The efficacy of a cardiac defibrillator is highly dependent on the position of its electrodes. Most internal defibrillators are implanted in octogenarians, but a few children need the devices. Implanting defibrillators in kids is particularly difficult because children are small, will grow over time, and possess cardiac anatomy that differs from that of adults. Recently, researchers were able to create a software modeling system capable of mapping an individual’s thorax and determining the optimal position for an external or internal cardiac defibrillator.

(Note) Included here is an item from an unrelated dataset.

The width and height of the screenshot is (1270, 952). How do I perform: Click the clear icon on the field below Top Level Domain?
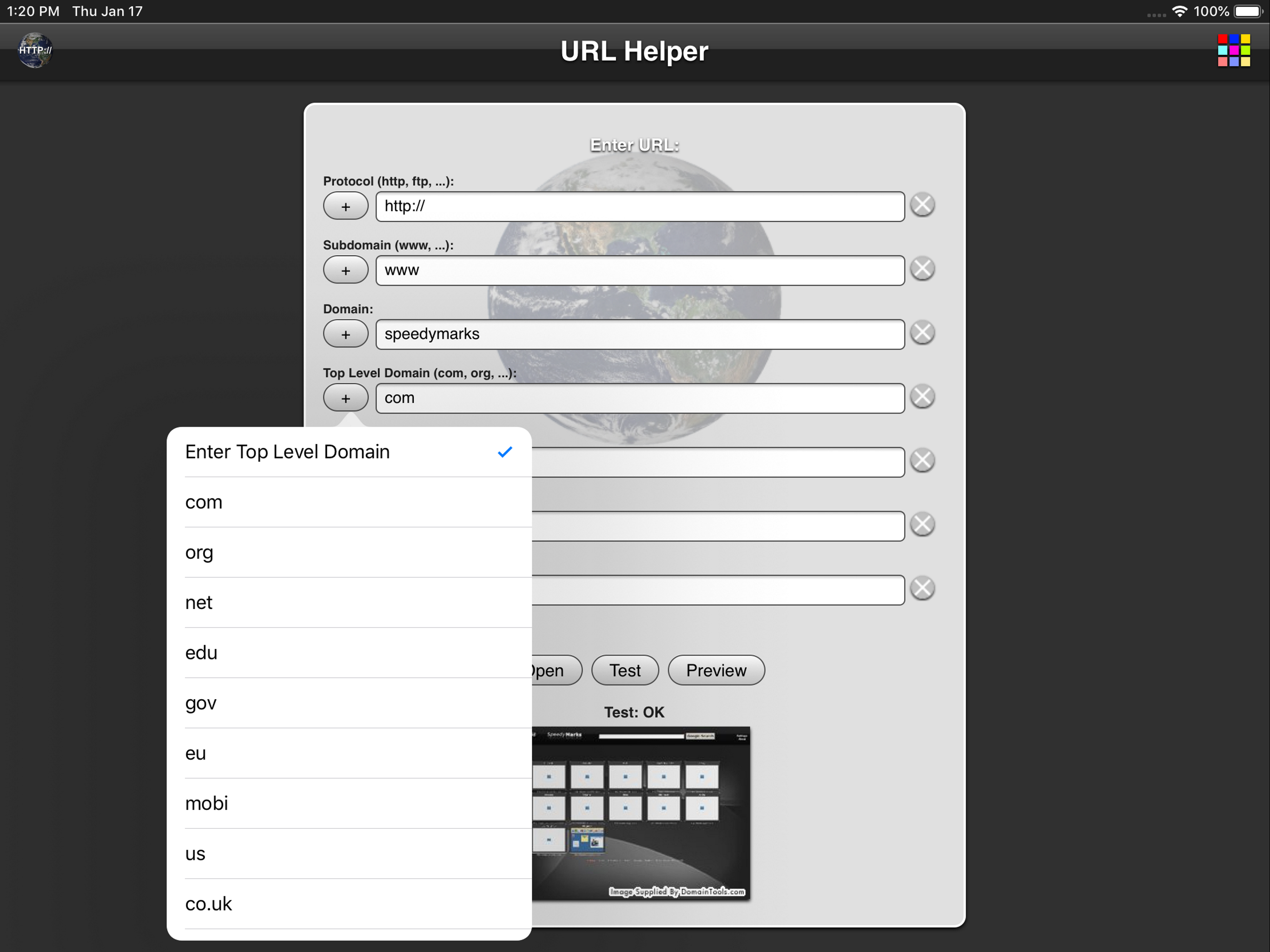(x=922, y=461)
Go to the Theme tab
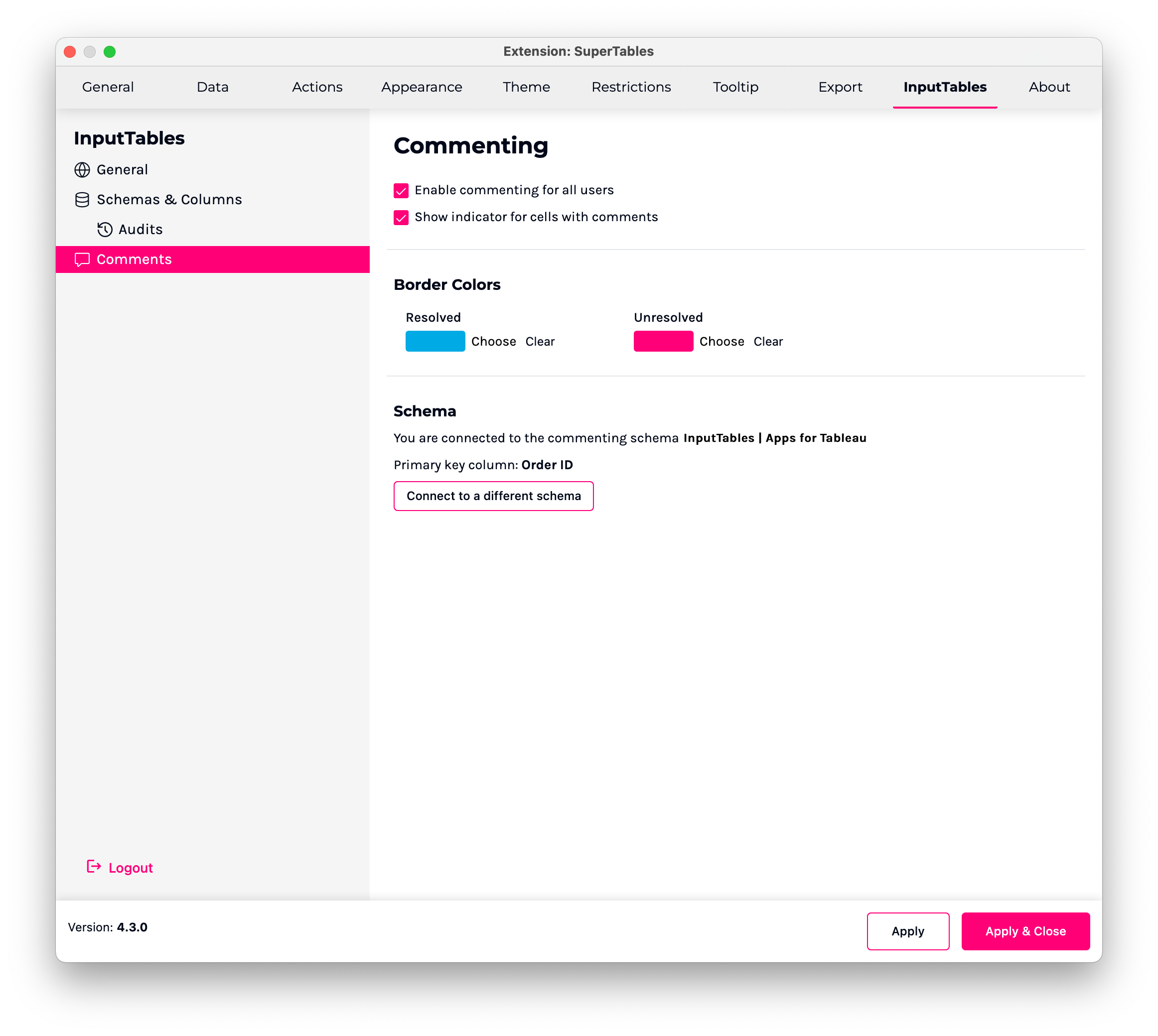This screenshot has height=1036, width=1158. [527, 87]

With the help of pre-existing surgical planning applications, the software uses myocardial voltage gradients to predict the likelihood of successful defibrillation. According to the critical mass hypothesis, defibrillation is effective only if it produces a threshold voltage gradient in a large fraction of the myocardial mass. Usually, a gradient of three to five volts per centimeter is needed in 95 % of the heart. Voltage gradients of over 60 V/cm can damage tissue. The modeling software seeks to obtain safe voltage gradients above the defibrillation threshold.
Early simulations using the software suggest that small changes in electrode positioning can have large effects on defibrillation, and despite engineering hurdles that remain, the modeling system promises to help guide the placement of implanted defibrillators in children and adults. Recent mathematical models of defibrillation are based on the bidomain model of cardiac tissue. Calculations using a realistic heart shape and fiber geometry are required to determine how cardiac tissue responds to a strong electrical shock.